The winner of this prize is Abdul-Aziz Dembélé, a PhD student at the University Rennes 2, France. He is currently finalizing his doctoral thesis and expects to submit his thesis in the upcoming 2025-2026 academic year. His award-winning article is titled:

New Figures in Women’s Entrepreneurship in Sub-Saharan Africa: Dakar Women Entrepreneurs between the Global and the Local.”

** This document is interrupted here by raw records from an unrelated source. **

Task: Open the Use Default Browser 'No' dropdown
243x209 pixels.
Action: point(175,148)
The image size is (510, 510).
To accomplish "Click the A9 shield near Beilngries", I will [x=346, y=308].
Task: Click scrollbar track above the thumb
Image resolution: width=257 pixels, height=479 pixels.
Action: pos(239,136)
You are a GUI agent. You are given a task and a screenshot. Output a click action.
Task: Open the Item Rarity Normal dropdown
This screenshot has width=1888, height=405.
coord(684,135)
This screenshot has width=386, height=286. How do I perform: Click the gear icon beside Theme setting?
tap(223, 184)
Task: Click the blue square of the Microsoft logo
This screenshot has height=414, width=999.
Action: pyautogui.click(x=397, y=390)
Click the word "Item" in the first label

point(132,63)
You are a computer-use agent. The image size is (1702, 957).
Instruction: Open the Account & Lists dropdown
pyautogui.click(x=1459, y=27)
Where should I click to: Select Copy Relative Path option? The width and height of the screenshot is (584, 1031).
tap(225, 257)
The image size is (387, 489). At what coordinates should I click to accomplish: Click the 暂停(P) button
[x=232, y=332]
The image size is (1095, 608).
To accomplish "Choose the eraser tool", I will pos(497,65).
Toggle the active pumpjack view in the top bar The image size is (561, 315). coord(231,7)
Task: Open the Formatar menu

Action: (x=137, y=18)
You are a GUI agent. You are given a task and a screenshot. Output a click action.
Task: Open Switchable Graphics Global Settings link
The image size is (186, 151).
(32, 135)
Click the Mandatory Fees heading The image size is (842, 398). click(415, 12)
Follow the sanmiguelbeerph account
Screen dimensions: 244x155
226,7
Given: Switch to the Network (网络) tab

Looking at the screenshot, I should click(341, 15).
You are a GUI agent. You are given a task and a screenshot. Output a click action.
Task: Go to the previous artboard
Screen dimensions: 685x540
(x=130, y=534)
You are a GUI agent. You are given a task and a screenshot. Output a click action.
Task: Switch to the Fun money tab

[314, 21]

The paper is based on fieldwork conducted in Senegal and will be presented at the ISA Forum in Rabat, Morocco. RC 09 congratulates Abdul-Aziz Dembélé for his outstanding achievement.

Abstract

The literature on women’s entrepreneurship in sub-Saharan Africa is characterised by two main figures: that of ‘success’, embodied by the businesswoman involved in transnational trade networks, and that of ‘survival’, illustrated by the trader in the informal economy. Based on a field study conducted in Dakar, Senegal, this paper paints a portrait of fifteen women entrepreneurs. Most of these women have a high level of education and their businesses operate in the formal sector. Using a comprehensive sociological framework, the aim of this paper is to give an account of the subjective meaning that these women give to their entrepreneurial commitment and the ways in which it unfolds. The analysis is divided into two parts. The first looks at the rationale behind their entrepreneurial activities. This part shows that business creation, a complex and multidimensional phenomenon, is expressed by these women through personal dispositions, individual or family aspirations, the discovery of business opportunities and economic constraints. Far from being confined solely to subjective dimensions, the analysis of these women’s entrepreneurial commitment is set in a broader socio-economic context characterised by migratory phenomena, the increased responsibility of women in the household economy, the tightening of conditions of access to employment for young people and the recent pandemic of COVID-19. The second part looks at the economic, cognitive, social and institutional resources on which these women rely to develop their businesses. By showing that a large proportion of these resources are acquired or have been acquired through social trials and institutional selection mechanisms, it will be argued that these women’s entrepreneurial commitment is experienced and expressed as a form of ‘self-affirmation’ in contrast to the public. The implications of the results of this work are discussed both at the level of the academic field, where there is little existing study on these new figures of women’s entrepreneurship in Africa, and at the level of policymaking, where the need to redefine current policies to promote entrepreneurship in Africa will be emphasised.